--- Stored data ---
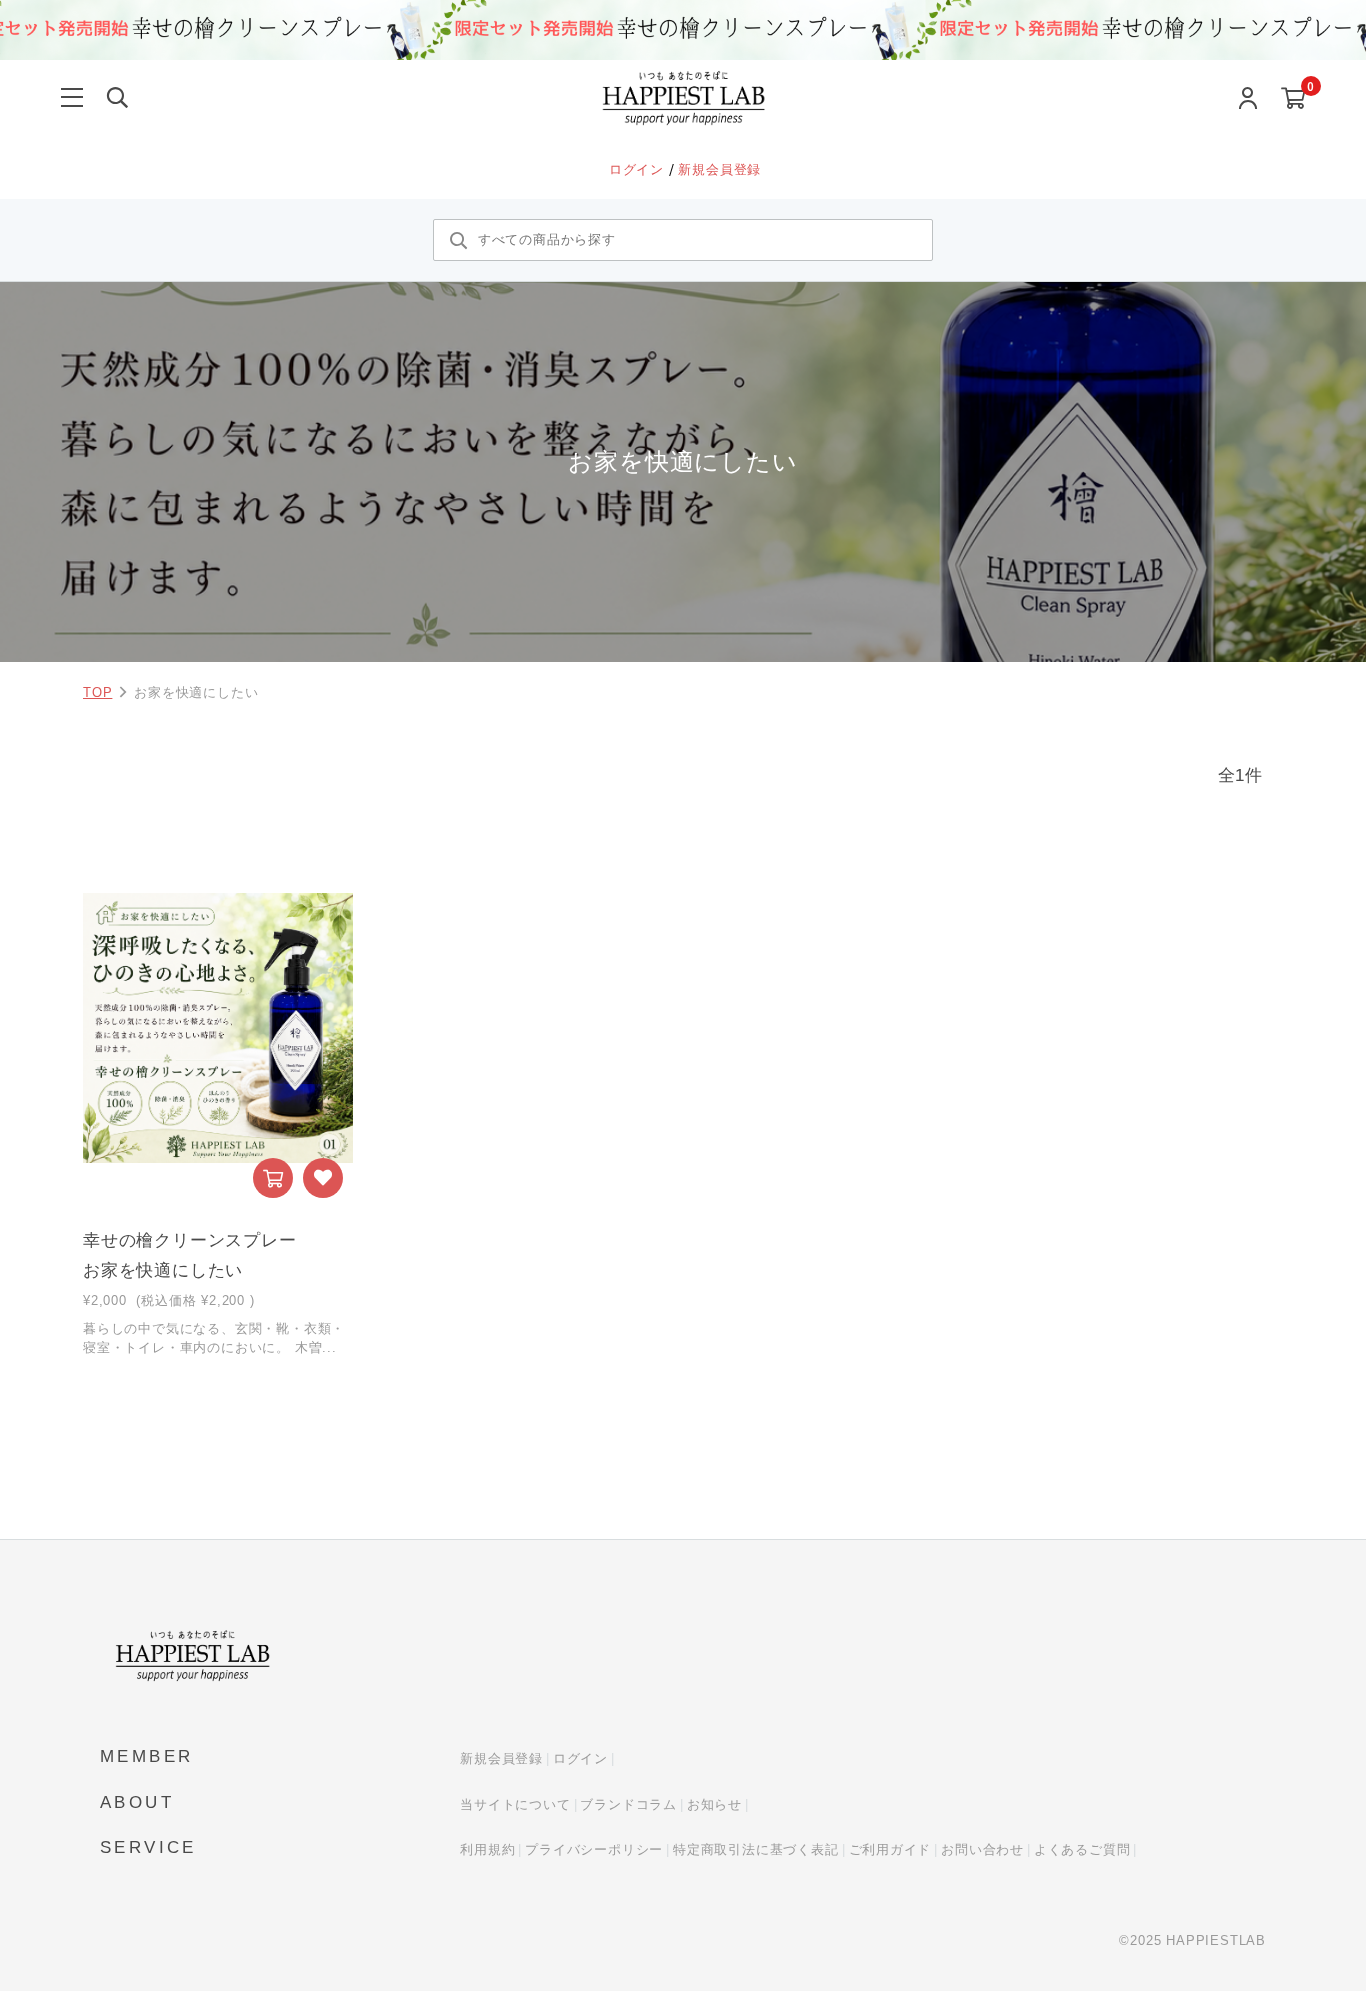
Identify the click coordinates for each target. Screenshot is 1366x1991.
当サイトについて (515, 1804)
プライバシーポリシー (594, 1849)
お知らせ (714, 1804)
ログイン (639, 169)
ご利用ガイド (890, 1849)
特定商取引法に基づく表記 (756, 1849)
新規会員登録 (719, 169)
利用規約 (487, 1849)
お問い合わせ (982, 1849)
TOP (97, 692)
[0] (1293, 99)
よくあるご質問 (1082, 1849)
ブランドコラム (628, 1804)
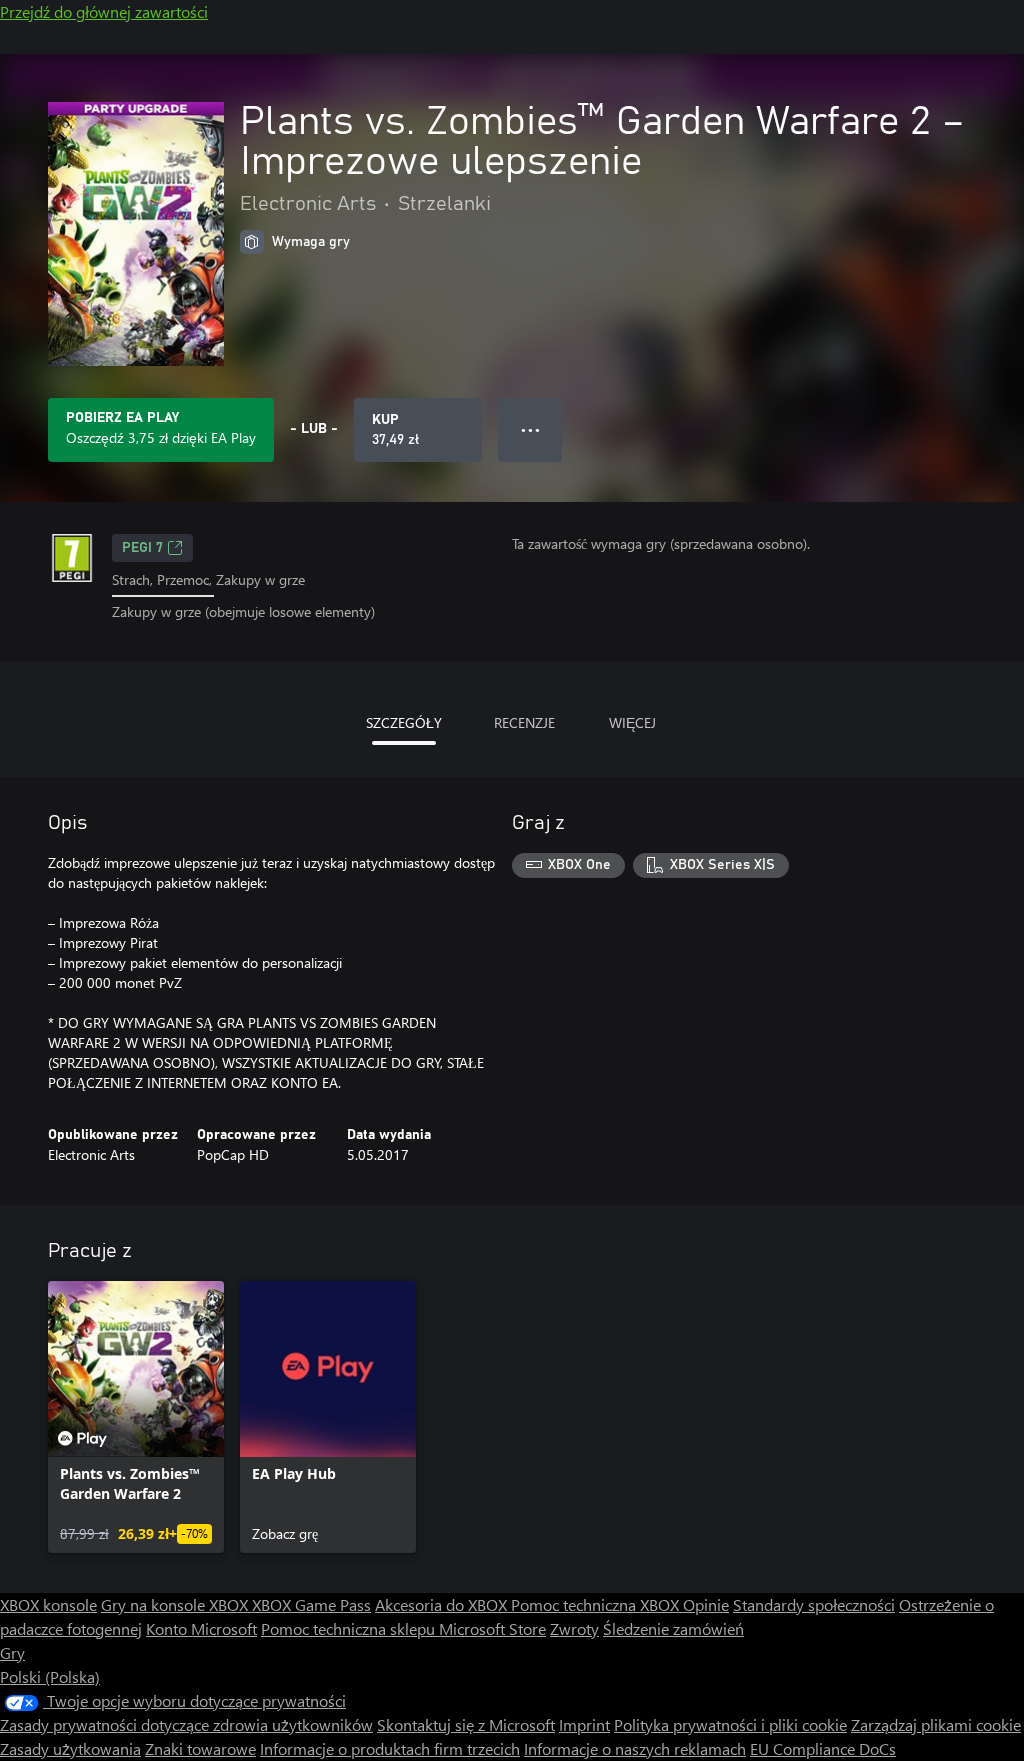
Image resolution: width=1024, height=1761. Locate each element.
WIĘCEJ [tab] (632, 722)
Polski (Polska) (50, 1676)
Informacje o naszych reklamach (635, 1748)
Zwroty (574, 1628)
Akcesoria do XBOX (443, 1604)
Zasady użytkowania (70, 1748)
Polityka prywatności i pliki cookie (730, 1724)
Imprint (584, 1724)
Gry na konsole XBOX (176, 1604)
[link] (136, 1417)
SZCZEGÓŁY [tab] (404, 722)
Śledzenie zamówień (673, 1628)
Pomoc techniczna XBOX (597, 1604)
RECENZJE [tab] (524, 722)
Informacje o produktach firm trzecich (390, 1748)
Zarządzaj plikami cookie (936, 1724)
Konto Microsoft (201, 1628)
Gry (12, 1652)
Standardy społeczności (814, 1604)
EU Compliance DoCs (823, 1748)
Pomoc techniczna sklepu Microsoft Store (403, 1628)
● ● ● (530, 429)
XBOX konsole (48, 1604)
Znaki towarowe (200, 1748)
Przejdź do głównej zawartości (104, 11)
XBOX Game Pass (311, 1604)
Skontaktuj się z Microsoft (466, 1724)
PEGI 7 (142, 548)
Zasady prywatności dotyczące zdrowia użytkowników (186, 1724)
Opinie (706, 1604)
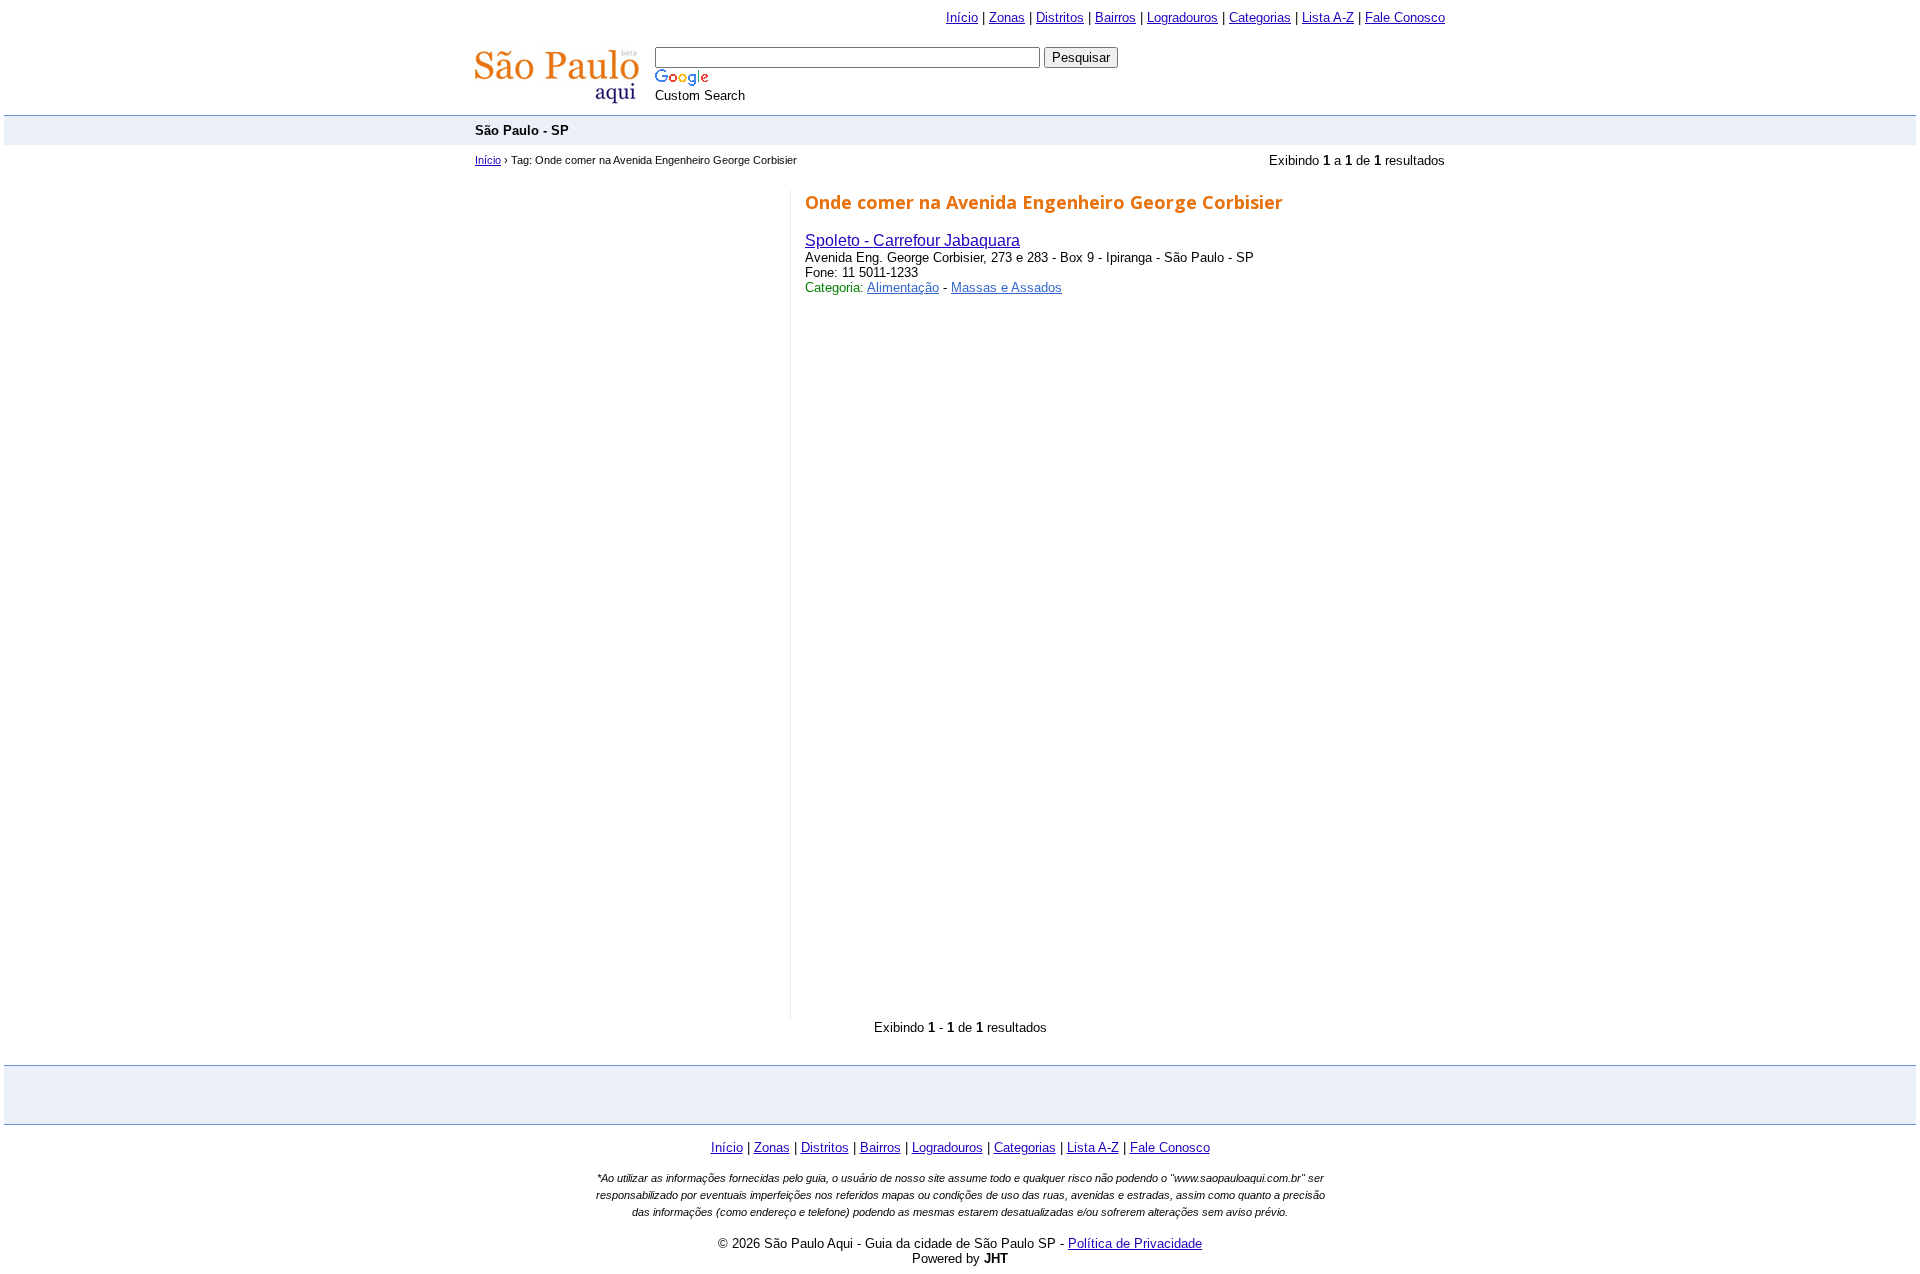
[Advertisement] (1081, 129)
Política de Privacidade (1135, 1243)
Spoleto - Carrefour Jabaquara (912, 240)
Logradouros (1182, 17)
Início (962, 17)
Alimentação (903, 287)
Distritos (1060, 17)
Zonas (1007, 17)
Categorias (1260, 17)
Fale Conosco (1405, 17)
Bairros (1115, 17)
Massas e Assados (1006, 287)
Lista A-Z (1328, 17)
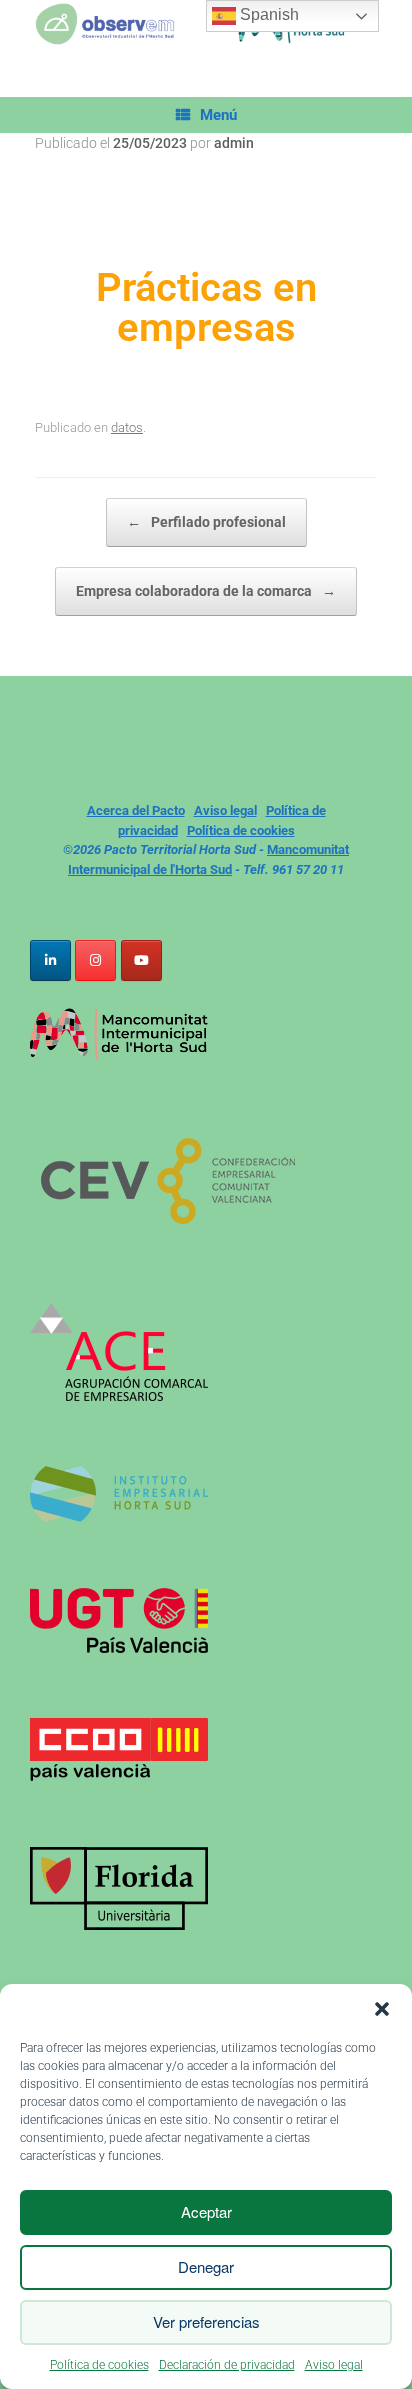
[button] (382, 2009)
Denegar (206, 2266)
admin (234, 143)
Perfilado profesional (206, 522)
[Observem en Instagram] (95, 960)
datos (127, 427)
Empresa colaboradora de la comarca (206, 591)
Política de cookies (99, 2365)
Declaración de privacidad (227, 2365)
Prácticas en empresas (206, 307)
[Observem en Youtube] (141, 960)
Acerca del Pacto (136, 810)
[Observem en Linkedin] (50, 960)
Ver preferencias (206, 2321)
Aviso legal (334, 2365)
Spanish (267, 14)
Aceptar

--- WORK ORDER ---
Could you transcribe exactly the lines from the start of the records through the line containing "Imprint (584, 1724)", both ends included, leaving the pictures out?

--- RESPONSE TO THE EXERCISE ---
Identify the click coordinates for each target. Screenshot is 1366x1991.
当サイトについて (515, 1804)
プライバシーポリシー (594, 1849)
お知らせ (714, 1804)
ログイン (639, 169)
ご利用ガイド (890, 1849)
特定商取引法に基づく表記 (756, 1849)
新規会員登録 (719, 169)
利用規約 (487, 1849)
お問い合わせ (982, 1849)
TOP (97, 692)
[0] (1293, 99)
よくあるご質問 (1082, 1849)
ブランドコラム (628, 1804)
Image resolution: width=1024, height=1761. Locate each element.
WIĘCEJ [tab] (632, 722)
Polski (Polska) (50, 1676)
Informacje o naszych reklamach (635, 1748)
Zwroty (574, 1628)
Akcesoria do XBOX (443, 1604)
Zasady użytkowania (70, 1748)
Polityka prywatności i pliki cookie (730, 1724)
Imprint (584, 1724)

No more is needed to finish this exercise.